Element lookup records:
******************************

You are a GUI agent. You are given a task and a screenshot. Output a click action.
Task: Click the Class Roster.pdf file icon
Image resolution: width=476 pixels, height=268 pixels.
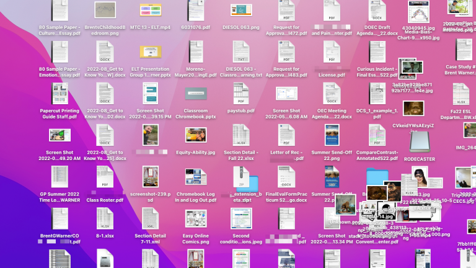[x=105, y=180]
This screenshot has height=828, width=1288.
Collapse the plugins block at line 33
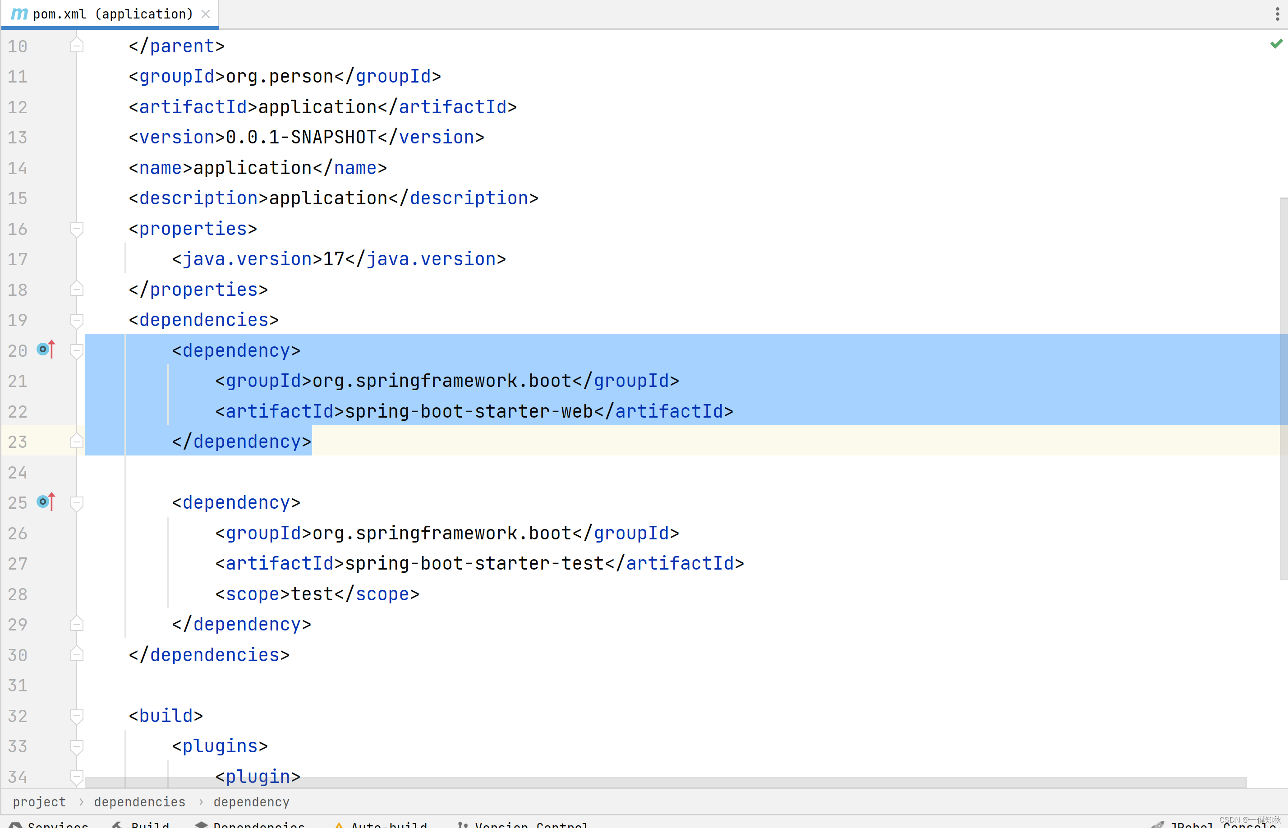(77, 747)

******************************

### What this task involves
Please present all of the data above as a numbered list of its lines, skipping any blank lines and leaving out the pictures.

### Written response
1. You are a GUI agent. You are given a task and a screenshot. Output a click action.
2. Task: Click the Class Roster.pdf file icon
3. Image resolution: width=476 pixels, height=268 pixels.
4. [x=105, y=180]
5. This screenshot has height=828, width=1288.
6. Collapse the plugins block at line 33
7. (77, 747)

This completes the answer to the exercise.